### AIM OF THE TASK
Convert the part of the listing that opens with the line containing "Describe the element" and closes with the line containing "at that location." into a JSON list of strings, one string per line, with blank lines omitted.

### INFORMATION GIVEN

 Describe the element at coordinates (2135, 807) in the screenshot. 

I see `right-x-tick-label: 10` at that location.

* * *

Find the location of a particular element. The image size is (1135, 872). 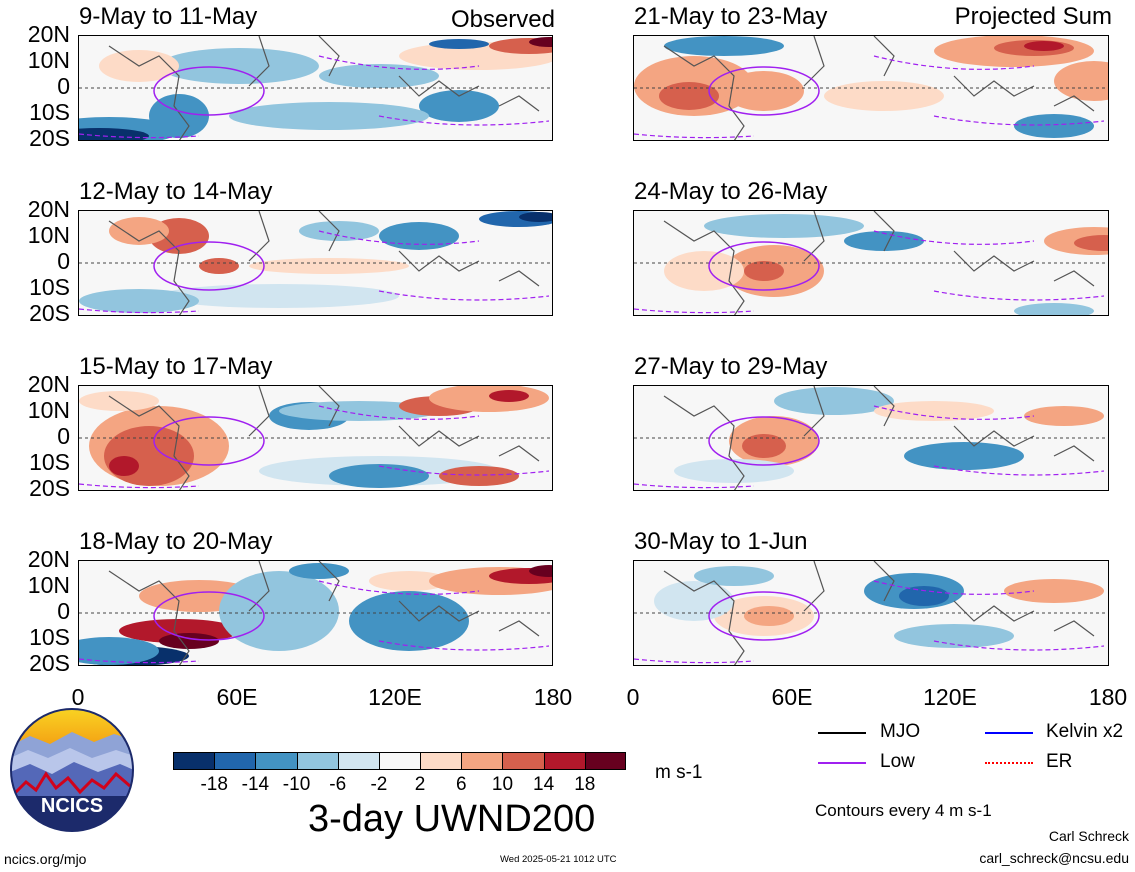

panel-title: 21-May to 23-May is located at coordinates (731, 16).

--

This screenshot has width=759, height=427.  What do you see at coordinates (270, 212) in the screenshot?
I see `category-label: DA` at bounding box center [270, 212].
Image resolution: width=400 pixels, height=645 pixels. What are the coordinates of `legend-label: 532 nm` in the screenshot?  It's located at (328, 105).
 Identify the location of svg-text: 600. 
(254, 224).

### ANSWER SPACE
[
  " Describe the element at coordinates (2135, 807) in the screenshot. ",
  "I see `right-x-tick-label: 10` at that location."
]